Due to the number of data sources that were combined for the estimates, it was not possible to generate standard errors for the cost projections. The relative standard error (ie, standard error as a percentage of the estimate) for the estimate of treated cancer prevalence in MEPS was 8%. The relative standard error for the estimates of the per-person medical cost was 11%.

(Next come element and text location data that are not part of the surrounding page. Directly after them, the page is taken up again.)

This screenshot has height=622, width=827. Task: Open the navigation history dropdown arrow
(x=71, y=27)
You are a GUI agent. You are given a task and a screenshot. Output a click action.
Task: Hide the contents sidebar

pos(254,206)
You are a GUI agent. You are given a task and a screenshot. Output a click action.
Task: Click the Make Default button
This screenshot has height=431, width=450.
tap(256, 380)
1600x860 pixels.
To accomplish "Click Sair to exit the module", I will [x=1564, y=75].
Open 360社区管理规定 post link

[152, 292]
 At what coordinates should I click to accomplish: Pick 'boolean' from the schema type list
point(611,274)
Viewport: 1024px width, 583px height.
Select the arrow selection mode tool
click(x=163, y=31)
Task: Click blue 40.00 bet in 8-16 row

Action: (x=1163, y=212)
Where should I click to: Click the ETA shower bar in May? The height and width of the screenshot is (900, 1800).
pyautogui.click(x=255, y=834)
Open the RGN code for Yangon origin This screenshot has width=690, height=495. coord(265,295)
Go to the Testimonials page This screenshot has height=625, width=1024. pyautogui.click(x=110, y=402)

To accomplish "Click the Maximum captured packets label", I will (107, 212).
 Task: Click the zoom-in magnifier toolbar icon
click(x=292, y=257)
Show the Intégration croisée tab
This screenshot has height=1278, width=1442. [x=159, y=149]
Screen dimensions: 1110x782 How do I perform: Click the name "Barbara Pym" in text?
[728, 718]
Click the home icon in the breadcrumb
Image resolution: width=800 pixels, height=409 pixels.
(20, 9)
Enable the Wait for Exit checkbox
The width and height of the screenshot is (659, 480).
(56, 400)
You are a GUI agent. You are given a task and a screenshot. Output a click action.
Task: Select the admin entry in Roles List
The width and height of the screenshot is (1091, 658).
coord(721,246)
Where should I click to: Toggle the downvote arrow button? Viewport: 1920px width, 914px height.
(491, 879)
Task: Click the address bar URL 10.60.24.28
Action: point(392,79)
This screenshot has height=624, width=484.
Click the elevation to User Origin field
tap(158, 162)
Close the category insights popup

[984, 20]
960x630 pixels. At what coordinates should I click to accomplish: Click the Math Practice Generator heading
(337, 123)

Finally, our projections do not reflect the true overall costs of cancer, which, in addition to medical treatment costs, also include patients’ nonmedical costs for travel and child care, the costs of lost productivity, costs incurred by unpaid caretakers of cancer patients, and intangible costs associated with psychological pain and stress experienced by cancer patients and their families.21,22 Even though medical costs are often the sole focus of economic research and debate concerning proposed policy changes affecting cancer patients, participants in such research and debate should also consider nonmedical costs.
We project that the cost of medical care for cancer patients will increase substantially through 2020 in all US states but that the rate of increase will vary by state. We hope that states find these projections useful as they try to make evidencebased decisions about the allocation of resources for cancer research and interventions as well as other policy decisions related to cancer prevention and treatment. These projections also provide a useful baseline against which to gauge the impact of current and future cancer policies.